I soon discovered a connection between Seikkula's thesis, that therapeutic change involves a shift from monologic to dialogic discourse, and my own interest in the therapeutic breakthroughs that result from shared expressions of sorrow. Reflecting on the shared expression of sorrow in network assemblies (the "depression phase" of Speck and Attneave's [1973] model), and on expressions of emotion in my psychotherapy office, I found that Seikkula's work helped me to attend to how the communication of sorrow shifts therapeutic conversations from monological to dialogical. Since then, I have been developing the idea that the collective expression of sadness is one way to shift out of monological into dialogical discourse (Trimble, 2000). That project has been informed and enriched by Seikkula's remarkable theoretical work (Seikkula, 1991, 1993, 1994, 1995; Seikkula et al., 1995; Seikkula & Sutela, 1990), which draws from sources including Bakhtin (1981), Braten (1988), Volosinov (1929/1973), and Vygotsky (1934/1962).
The "discourse" in Seikkula's monologic and dialogic discourse is language as utterance; that is, spoken, rather than written language, or than language as a formal system. In dialogue, meaning is jointly produced in the space between speaker and listener. The developmental origins of individual mental life are found in exchanges of utterances between child and parent. The child develops the capacity to organize experience through internal reflective conversation, embodying both speaker and listener roles. Developmentally, dialogue is the original form; monologue emerges from its dialogical origins as a particular form of relationship between speaker and listener. In monologue, the listener is rendered passive; his/her sole function is to receive the utterances of the speaker.
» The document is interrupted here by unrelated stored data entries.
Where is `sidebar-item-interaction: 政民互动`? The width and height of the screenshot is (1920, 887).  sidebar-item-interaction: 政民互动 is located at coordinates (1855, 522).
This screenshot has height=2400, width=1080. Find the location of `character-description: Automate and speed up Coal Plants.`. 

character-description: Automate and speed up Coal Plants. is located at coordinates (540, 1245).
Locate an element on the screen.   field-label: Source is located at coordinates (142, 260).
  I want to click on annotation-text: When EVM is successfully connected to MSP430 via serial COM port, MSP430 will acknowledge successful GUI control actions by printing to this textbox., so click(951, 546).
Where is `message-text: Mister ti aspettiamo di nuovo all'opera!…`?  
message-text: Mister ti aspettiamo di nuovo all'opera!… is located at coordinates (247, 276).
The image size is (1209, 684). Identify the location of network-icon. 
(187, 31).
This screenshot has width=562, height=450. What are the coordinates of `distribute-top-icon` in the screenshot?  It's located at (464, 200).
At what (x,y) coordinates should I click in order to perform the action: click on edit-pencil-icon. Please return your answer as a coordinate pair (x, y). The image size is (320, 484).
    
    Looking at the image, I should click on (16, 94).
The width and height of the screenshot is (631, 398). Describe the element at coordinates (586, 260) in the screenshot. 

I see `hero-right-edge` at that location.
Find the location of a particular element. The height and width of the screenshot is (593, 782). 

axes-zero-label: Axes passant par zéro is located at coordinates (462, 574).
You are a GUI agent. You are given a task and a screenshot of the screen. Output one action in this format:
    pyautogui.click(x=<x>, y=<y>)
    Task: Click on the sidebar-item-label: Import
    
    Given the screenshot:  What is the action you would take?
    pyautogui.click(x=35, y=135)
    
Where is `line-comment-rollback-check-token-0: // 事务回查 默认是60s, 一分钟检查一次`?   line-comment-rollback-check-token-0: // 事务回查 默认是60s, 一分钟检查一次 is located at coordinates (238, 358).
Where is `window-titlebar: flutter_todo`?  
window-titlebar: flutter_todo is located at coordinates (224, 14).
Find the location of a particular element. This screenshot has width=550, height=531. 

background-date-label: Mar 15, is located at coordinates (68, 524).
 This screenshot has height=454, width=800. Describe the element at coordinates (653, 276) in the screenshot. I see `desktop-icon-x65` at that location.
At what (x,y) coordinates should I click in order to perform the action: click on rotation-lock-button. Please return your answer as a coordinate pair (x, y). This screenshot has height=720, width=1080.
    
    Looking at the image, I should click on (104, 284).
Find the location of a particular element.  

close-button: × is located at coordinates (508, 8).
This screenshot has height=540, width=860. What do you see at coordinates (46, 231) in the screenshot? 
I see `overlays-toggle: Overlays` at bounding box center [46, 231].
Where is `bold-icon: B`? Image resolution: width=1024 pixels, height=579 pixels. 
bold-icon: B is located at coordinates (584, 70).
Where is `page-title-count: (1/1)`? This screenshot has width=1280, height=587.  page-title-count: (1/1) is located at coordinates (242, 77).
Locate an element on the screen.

One source of the complexity of the monologic-dialogic distinction is that it applies both to spoken exchanges between distinct embodied speakers and listeners and to internal exchanges between speaker and listener roles within a single embodied person. There are thus a variety of monologic forms. An individual person may be stuck in internal monologic discourse, for example, unable to perceive or imagine life outside of a depressive perspective. In groups, one voice may dominate and silence all others, or all participants may subordinate their individual voices to generate a single monopolistic perspective. Despite the appearance of more than one point of view in polarized disputes, such discourse is monologic because the participants are single mindedly committed to their positions, attending to their opponents' utterances solely for the purpose of refuting them.
Individual mental life is dialogic when the person is open to a multitude of internal voices. Dialogue between people can also be multivoiced, or "polyphonic." In the flow of dialogic conversation, speakers become listeners as listeners become speakers. The sense of the speaker's words is shaped by the listener's responses. Dialogue is a vehicle for creativity as new and unexpected meanings emerge between speaker and listener. Bakhtin (1981) characterized dialogue as "unfinalizable." Because the sense of an utterance is unknown until the appearance of its answering response (which then awaits it own answer, etc.), dialogue is intrinsically unpredictable.
In therapeutic conversations, we often find people caught in a dilemma: Because they have been wounded in some way, they are understandably fearful of the inherent confusion and unpredictability of dialogue, and seek safety in the order and certainty of monologic constructions of themselves and their situations. Once established in monologic positions, however, they become cut off from emergent, not-yet-- spoken possibilities for action. Their relationships become thin as they engage only with others who support their monologic positions, resisting those who contradict them and avoiding those who are open to seeing things in new and unexpected ways. One way out of the dilemma may be found in situations in which it feels safe to share expressions of sadness, perhaps because such emotional expression activates the attachment system (Bowlby, 1969). Because dialogue emerges developmentally out of the same relationship events from which the attachment system originates, such situations may reactivate the possibility of dialogue for people whose distress has locked them in monologic positions.